Hello everyone, I have a question about my german shepherd Nina. Her saddle has a really strange colors, If I pull her hair it has two colors on it, tan and black tips. As I have read about sable german shepherds, is that if your german shepherd has two colors on its hair, is a sable. So that means that Nina is actually a sable? Her parents were pure breed german shepherds, her dad was a long hair german shepherd and her mother was like Nina but more darker, a sable I think. I'm gonna show you a couple of pictures of her. (sorry for my english, i'm french =D )

This is Nina at 2 months.


----------



## GatorDog

I can't see any pictures


----------



## Barbarafv1991

Sorry, I don't know how it works this site, please wait a minute =)


----------



## GsdLoverr729

She's definitely a sable  Quite the pretty little lady, for that matter! Congrats on having such a gorgeous pup!!!


----------



## Ilovemypuppies

yes, she is a sable. And a rather gorgeous one!


----------



## Barbarafv1991

Barbarafv1991 said:


> Hello everyone, I have a question about my german shepherd Nina. Her saddle has a really strange colors, If I pull her hair it has two colors on it, tan and black tips. As I have read about sable german shepherds, is that if your german shepherd has two colors on its hair, is a sable. So that means that Nina is actually a sable? Her parents were pure breed german shepherds, her dad was a long hair german shepherd and her mother was like Nina but more darker, a sable I think. I'm gonna show you a couple of pictures of her. (sorry for my english, i'm french =D )
> 
> This is Nina at 2 months.
> View attachment 18811


This is Nina 1 year old








As you can see her saddle
































And if you pull her hair you can see two colors on it, tan and black tips.


----------



## Barbarafv1991

So what do you think? is she a sable or not?


----------



## msvette2u

I think what they call, patterned Sable.


----------



## Barbarafv1991

msvette2u said:


> I think what they call, patterned Sable.


what does "patterned sable" mean?


----------



## Barbarafv1991

GsdLoverr729 said:


> She's definitely a sable  Quite the pretty little lady, for that matter! Congrats on having such a gorgeous pup!!!


Thank you, you're really nice =)


----------



## GatorDog

Patterned sable like my boy!


----------



## MaggieRoseLee

Absolutely sable!


----------



## martemchik

Patterned sable means she's a sable but has a saddle. Regular sables are just black and brown without a visible saddle.


----------



## Magnolia

She's a gorgeous sable and that makes you very lucky since sables are the best. :wub:


----------



## carmspack

sable , good old plain ordinary , beautiful sable .
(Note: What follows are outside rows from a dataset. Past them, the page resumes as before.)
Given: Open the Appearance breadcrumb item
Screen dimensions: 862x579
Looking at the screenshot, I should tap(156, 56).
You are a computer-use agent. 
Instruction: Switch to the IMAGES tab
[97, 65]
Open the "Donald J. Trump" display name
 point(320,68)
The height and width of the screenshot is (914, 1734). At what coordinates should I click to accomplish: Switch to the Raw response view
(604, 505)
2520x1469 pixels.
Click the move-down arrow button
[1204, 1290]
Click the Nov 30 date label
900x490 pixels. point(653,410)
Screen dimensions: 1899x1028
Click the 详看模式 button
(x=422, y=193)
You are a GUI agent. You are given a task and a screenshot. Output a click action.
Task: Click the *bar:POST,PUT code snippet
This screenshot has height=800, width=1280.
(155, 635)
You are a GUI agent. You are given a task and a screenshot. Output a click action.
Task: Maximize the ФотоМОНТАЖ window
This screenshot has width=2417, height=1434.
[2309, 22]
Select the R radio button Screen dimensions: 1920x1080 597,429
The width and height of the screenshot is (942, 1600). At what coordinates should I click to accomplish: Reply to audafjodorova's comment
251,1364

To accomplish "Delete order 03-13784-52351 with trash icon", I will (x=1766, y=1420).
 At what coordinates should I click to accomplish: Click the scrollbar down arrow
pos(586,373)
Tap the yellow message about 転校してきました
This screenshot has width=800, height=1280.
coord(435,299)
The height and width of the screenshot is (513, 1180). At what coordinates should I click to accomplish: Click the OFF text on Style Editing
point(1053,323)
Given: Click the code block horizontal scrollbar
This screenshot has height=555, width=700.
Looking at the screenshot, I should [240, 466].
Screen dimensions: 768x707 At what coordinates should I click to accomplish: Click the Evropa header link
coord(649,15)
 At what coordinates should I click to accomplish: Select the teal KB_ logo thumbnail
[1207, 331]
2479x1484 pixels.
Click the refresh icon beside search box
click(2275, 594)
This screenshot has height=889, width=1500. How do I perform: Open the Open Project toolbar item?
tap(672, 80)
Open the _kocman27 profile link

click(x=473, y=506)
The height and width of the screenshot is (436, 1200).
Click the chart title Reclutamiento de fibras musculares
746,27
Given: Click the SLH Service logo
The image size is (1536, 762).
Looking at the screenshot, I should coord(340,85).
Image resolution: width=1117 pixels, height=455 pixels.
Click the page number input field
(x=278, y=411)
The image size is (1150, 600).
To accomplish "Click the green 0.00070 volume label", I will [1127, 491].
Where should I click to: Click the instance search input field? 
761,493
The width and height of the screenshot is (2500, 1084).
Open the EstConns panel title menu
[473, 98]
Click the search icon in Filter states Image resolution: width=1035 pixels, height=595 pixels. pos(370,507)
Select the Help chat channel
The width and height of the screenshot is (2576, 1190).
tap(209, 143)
not pattern sable --- this is a pattern sable dog 
SG Manto vom Kahlenbach - German Shepherd Dog

in the German description he is grau --- sable


----------



## paulag1955

carmspack said:


> sable , good old plain ordinary , beautiful sable .
> 
> not pattern sable --- this is a pattern sable dog
> SG Manto vom Kahlenbach - German Shepherd Dog
> 
> in the German description he is grau --- sable


He's a stunner...of course, I'm partial to patterned sables.


----------



## kam214

What a gorgeous girl you have. I've officially decided, my next GSD will be a sable


----------